Stiamo affermando dunque che vi è un processo culturale, che attende da tempo di essere avanzato, che determina la possibilità di instaurare condizioni adatte alla prevenzione dei fenomeni di violenza
“Certamente, questi elementi, che sottolineo essere spesso cause e non solo conseguenze – continua la Dott.ssa Xotta – li rileviamo sia nella donna, per quanto riguarda ad esempio l’aspetto dell’autostima labile, che non favorisce certo il processo di autodeterminazione, ma anche nei maschi, che mostrano talvolta un’insicurezza tale da pregiudicare una sana dinamica relazionale.”
Anche l’Associazione dei dentisti italiani è stata coinvolta in primo piano su tale tematica e cerchiamo di capire quale ruolo essa possa avere soprattutto nell’ambito della prevenzione
“Il dentista, nell’ambito del suo ruolo sociale, beneficia sotto certi aspetti di punto di osservazione privilegiato – risponde il Dott. Rizzo – L’Andi (Associazione Nazionale Dentisti Italiani) da sempre conserva nel suo animo il concetto di prevenzione del disagio e della malattia. Tra gli aspetti da prevenire e curare vi è anche quello di intercettare le cause della violenza che le donne subiscono.
Per Andi prendere atto che una donna ogni 3 giorni viene uccisa per morte violenta, generalmente per mano del partner o di chi si dichiara tale, è un dato piuttosto scioccante. La nostra associazione già qualche anno fa, in collaborazione con ‘Doppia Difesa’, associazione che mette a disposizione supporto psicologico verso le vittime di discriminazione, abusi e violenze, ha deciso di intraprendere dei progetti dedicati alla formazione del personale dei nostri studi e degli operatori sanitari in genere. Tutto ciò al fine di stimolare la sensibilità sul problema della violenza. L’iniziativa fu rivolta anche ai pazienti dei nostri studi, attraverso la diffusione di opuscoli sull’argomento. La nostra associazione rappresenta, sul territorio italiano, circa 27000 odontoiatri, afferenti a circa 60.000 studi dentistici. La nostra presenza sociale capillare ha favorito decisamente la diffusione dell’iniziativa.”

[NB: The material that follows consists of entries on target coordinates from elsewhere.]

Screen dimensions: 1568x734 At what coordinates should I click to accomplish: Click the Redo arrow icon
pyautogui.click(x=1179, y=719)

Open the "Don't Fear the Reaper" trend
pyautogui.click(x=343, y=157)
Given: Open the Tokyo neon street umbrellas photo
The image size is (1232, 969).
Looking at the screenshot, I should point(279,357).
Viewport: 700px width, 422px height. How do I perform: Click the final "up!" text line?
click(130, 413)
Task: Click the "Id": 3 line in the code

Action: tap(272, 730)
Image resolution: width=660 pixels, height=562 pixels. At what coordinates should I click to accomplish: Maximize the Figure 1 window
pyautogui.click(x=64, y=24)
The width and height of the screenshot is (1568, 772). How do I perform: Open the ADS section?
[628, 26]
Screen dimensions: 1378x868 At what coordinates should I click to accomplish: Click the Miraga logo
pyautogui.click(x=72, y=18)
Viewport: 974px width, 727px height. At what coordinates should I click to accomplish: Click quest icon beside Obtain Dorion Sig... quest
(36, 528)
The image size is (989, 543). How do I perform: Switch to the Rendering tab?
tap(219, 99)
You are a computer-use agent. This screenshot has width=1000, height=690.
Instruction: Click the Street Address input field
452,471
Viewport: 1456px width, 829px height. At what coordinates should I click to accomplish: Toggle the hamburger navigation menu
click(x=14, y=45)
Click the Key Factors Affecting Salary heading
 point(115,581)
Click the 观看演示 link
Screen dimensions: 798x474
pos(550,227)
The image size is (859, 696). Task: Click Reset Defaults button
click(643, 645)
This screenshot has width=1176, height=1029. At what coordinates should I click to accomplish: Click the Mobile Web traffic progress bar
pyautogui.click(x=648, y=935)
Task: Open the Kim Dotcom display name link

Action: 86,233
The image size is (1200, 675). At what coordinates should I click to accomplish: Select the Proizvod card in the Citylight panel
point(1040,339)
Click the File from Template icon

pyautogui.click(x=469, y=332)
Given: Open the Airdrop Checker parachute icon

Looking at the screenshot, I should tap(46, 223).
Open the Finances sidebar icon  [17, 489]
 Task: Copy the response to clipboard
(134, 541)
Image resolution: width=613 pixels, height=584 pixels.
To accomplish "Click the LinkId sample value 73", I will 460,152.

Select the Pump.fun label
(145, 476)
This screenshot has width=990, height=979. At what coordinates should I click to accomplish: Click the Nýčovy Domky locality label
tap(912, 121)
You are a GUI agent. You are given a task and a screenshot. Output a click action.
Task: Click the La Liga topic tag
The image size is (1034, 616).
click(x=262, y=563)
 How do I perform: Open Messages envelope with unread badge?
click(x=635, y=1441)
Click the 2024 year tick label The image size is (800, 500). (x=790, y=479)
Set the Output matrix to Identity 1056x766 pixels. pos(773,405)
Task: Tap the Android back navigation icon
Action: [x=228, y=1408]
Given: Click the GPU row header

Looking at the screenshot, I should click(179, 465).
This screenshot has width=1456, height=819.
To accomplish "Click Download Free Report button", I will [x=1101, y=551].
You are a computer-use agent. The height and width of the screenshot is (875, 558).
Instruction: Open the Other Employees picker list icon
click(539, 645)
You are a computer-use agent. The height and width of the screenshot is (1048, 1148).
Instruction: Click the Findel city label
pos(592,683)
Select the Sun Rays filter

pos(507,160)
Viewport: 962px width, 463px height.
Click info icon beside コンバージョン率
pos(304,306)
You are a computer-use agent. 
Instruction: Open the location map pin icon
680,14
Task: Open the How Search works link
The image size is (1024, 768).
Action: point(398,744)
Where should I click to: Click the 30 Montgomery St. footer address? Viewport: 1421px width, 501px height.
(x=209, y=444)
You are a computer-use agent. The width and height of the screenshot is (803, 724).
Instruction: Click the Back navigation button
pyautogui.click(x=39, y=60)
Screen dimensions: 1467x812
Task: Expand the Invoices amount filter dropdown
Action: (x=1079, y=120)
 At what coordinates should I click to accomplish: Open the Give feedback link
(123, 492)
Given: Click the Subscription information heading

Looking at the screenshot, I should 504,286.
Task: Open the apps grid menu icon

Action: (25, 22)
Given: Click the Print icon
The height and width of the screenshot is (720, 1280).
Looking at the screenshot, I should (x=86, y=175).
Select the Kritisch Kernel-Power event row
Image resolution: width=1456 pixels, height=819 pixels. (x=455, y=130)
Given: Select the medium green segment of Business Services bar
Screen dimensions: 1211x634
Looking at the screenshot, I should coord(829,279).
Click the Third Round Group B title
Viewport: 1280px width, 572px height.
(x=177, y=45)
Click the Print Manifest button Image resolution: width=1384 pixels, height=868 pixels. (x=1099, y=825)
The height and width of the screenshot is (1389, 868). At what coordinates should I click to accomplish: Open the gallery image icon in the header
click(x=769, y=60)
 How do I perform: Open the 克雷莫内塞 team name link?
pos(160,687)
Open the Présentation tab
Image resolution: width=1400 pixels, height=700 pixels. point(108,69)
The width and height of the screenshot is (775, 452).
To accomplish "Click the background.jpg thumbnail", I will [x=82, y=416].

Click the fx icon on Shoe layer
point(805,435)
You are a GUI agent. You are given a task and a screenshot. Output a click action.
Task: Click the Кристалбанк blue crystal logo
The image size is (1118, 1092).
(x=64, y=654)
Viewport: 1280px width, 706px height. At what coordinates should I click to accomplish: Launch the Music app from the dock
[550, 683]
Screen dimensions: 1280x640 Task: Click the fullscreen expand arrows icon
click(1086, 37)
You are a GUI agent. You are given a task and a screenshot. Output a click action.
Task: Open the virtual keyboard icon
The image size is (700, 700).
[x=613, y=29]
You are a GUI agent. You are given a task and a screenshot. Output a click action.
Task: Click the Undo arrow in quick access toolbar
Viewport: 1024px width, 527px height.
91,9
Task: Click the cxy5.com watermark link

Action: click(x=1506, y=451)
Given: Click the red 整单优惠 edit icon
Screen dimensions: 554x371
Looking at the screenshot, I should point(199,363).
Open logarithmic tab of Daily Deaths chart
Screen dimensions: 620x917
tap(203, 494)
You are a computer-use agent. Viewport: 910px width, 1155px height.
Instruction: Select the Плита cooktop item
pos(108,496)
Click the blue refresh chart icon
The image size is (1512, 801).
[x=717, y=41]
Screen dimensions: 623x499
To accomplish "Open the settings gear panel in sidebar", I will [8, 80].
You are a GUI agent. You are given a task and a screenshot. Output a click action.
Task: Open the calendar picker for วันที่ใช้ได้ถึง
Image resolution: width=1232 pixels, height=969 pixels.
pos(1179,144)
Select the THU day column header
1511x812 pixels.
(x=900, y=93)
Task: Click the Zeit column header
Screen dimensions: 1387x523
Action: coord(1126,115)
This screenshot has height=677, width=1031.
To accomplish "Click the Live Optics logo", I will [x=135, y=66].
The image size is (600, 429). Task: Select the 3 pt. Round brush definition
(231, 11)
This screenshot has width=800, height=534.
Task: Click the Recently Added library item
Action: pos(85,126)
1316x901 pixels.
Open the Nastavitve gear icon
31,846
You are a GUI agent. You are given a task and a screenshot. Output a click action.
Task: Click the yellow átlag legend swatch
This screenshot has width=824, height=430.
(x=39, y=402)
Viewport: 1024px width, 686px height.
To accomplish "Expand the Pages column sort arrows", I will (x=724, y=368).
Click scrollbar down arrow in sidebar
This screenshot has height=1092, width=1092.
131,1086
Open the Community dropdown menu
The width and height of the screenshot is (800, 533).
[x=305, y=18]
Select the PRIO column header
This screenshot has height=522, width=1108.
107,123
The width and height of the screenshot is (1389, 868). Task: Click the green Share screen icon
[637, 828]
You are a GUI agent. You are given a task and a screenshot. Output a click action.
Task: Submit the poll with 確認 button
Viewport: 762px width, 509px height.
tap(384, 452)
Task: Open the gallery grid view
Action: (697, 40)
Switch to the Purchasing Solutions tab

La violenza di genere molte volte si realizza in ambiente familiare domestico alla presenza di minori. In che modo il dentista, dal suo osservatorio, può quindi contribuire alla raccolta di informazioni e all’educazione sulla prevenzione del fenomeno
“Il nostro contributo può essere determinante – prosegue il Dott. Rizzo – sia per la presenza diffusa dei nostri punti di osservazione, sia per la nostra pratica clinica, addestrata da sempre ad ingaggiare un rapporto psicologico particolarmente empatico con i pazienti. Il dentista incute ancora paura nell’immaginario collettivo, ma proprio questo aspetto apre degli inaspettati canali comunicativi profondi e confidenziali. Un buon rapporto fiduciario, unito alla nostra attenzione clinica, ci permettono di individuare dei segnali d’allarme, o di rilevare dei segni inconfondibili di lesioni traumatiche da violenza.
In tale contesto il dentista è chiamato a svolgere un ruolo sociale di primaria importanza nel rilevamento di episodi di violenza, nella loro documentazione ai fini medico-legali e nel fornire supporto, informazioni utili e consigli di indirizzo verso enti assistenziali, come numero verde anti violenza ed app dedicate allo scopo. Non ultimo quello di coinvolgere le autorità in caso di episodi di violenza conclamati.”